April 26th, 2012
Frailty Evaluation and High-Risk Interventions
John A. Dodson, MD
When taking care of older patients, we often have an intuitive sense of which ones will do well after an intervention and which ones won’t. This has been termed the “foot of the bed” test, or alternately something which separates a “young 80-year old” from an “old 80-year old.” Frailty is a syndrome defined as an increased physiologic vulnerability to stressors, and through its quantification we can help to standardize this clinical intuition. However, the routine measurement of frailty has largely remained outside both clinical trials and patient care.
A review published this past week (J Cardiovasc Nurs Mar/Apr 2012; 27: 120-131) calls for use of a consistent definition of frailty across studies of older adults with cardiovascular disease, in order to help determine its ability to predict outcomes. The authors support using previously defined criteria (Fried et al. J Gerontol A Biol Sci Med Sci 2001; 56: M146-M157) which consist of three or more of the following five: (1) unintentional weight loss, (2) self-reported exhaustion, (3) weakness (grip strength), (4) slow gait speed, and (5) low physical activity. In the original study by Fried et al., frailty was independently predictive of worsening disability, hospitalization, and death.
As there are a growing number of high-risk interventions that can be applied to older adults, including transcatheter aortic valve replacement (TAVR), left ventricular assist devices, and cardiac surgery, can a standardized definition of frailty help to predict which patients will derive meaningful benefit? For example, with TAVR, in the PARTNER trial (N Engl J Med 2010;363:1597-1607) where the mean age of patients was 83 years, 31% of patients undergoing TAVR still died at 1 year (despite a 20% absolute risk reduction with TAVR versus usual care). While frailty was reported, its degree of standardization (and association with outcomes) was unclear.

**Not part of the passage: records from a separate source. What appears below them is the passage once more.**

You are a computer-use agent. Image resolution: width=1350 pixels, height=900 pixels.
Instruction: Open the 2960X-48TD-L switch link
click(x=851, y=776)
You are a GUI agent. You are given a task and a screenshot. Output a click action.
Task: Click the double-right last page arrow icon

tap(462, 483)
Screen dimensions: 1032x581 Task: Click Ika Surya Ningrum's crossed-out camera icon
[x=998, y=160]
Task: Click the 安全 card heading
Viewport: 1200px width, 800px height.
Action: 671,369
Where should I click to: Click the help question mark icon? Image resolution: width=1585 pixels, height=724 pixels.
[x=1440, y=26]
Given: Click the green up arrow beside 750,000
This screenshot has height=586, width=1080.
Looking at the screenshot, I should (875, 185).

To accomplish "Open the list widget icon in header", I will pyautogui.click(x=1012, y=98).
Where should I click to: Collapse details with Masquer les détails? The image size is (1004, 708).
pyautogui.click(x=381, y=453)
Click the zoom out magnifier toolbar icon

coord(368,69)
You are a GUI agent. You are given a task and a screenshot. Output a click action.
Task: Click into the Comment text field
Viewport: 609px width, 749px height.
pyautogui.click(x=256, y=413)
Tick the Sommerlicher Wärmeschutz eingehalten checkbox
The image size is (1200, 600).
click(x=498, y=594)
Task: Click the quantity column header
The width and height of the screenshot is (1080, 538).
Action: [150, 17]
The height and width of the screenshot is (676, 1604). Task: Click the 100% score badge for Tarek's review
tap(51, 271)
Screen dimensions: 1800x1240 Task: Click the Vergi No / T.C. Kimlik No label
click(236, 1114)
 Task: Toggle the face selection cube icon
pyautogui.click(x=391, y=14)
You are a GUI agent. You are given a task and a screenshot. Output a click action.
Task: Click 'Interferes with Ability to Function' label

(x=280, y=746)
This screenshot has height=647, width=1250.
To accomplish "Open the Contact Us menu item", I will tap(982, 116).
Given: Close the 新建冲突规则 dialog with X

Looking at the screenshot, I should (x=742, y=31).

Can frailty help to identify a particular subgroup of older patients who may not benefit from high-risk interventions? Does it have the potential to become an important covariate in a similar manner to more traditional factors such as creatinine and ejection fraction? What are some of the barriers to its routine measurement?
Frailty is physical,mental or moral weakness.
Octogenarians without cancer may die of heart problems.
Therefore,mental and moral strength help decide heart surgery questions.
Excellent post and very important issue/questions raised.
The definition of the frailty phenotype, outside of and more objective than the “eyeball test” is essential. I think the frailty phenotype can help to assess risk of not only invasive, interventional procedures but also for the burdens of aggressive medical therapy, many targets for which have never shown clear benefit in older individuals. I’d say the main barriers to the routine measurement of frailty would be a) the ease of measurement of “objective” factors, such as gait speed and b) the absence of clear financial incentive to assess frailty. What if reimbursement before intervention was withheld if patients a) did not have a frailty assessment or b) were found to be too frail to likely derive benefit?
I agree and would go further, arguing that all elderly greater than 75 years in acute, all SNF and assisted living, and the very frail at home should all have some assessment for frailty. Makary’s article from late 2010 suggested that pre-op evaluations were enhanced with a frailty evaluation in the Fried Phenotype, and our group’s research (submitted) shows that frailty in the Rockwood correlates significantly with death within 30 and 60 days in the acute non-ICU setting. The data is headed to encourage routine frailty testing, based on its ability to contextualize risks/benefits for patients and their families.